(SOURCE INFORMATION)
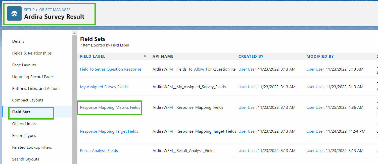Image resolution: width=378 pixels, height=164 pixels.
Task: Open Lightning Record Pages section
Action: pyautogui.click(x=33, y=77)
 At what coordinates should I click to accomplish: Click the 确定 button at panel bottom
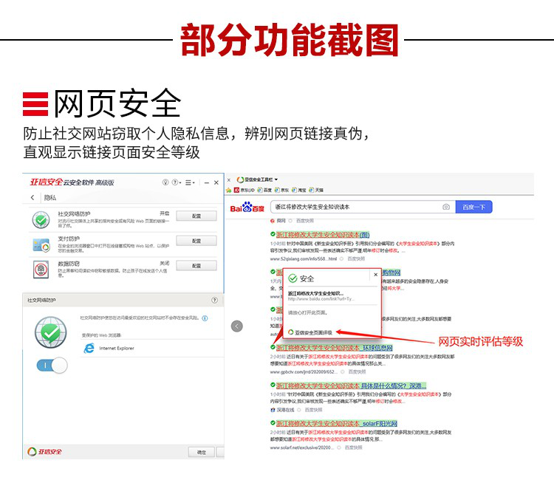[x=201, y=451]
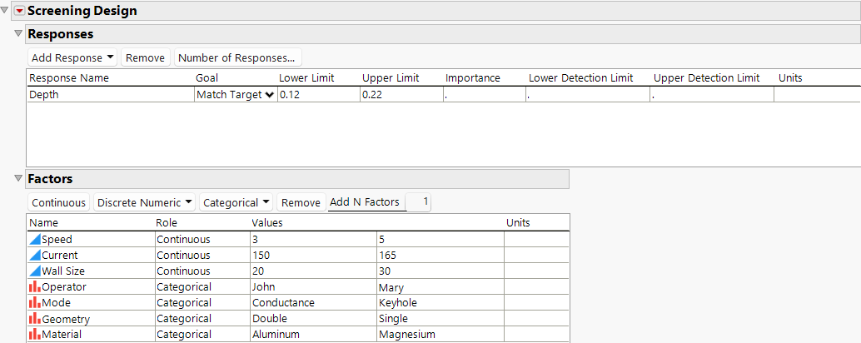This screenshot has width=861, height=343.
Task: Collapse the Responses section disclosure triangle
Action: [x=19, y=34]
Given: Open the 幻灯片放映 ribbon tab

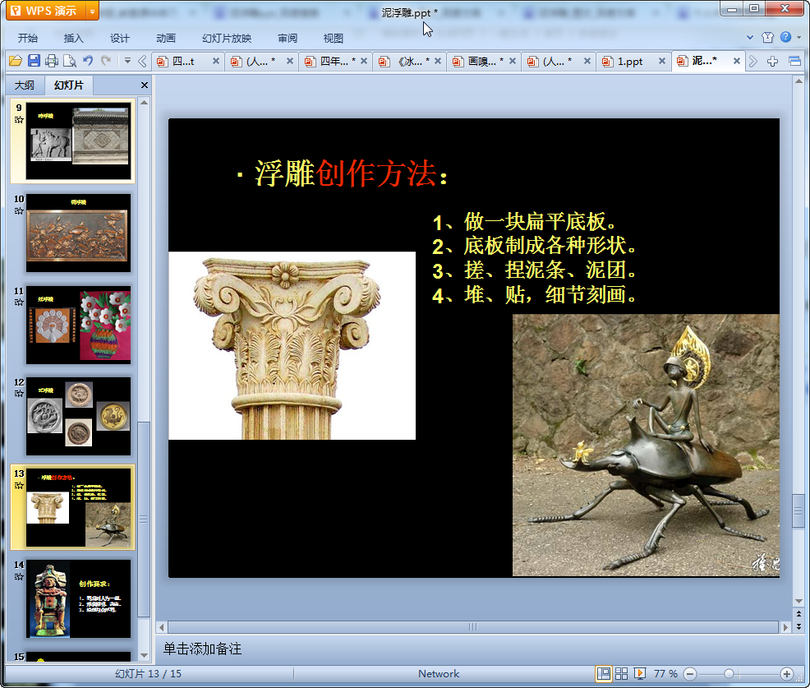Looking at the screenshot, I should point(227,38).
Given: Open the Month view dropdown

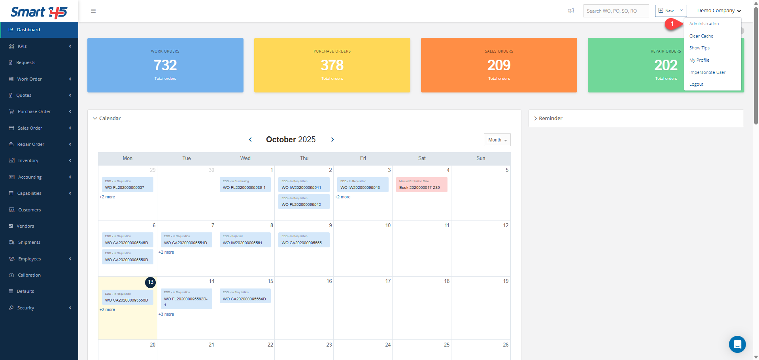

(EXERCISE OBJECTIVE) Copy, exactly and exclusively, the lines beginning with the one that contains "Given: Open the 幻灯片放映 ribbon tab" and ending with the last line of the listing; pictures are to be omitted.

(RESULT OF THE EXERCISE)
Given: Open the 幻灯片放映 ribbon tab

Looking at the screenshot, I should point(227,38).
Given: Open the Month view dropdown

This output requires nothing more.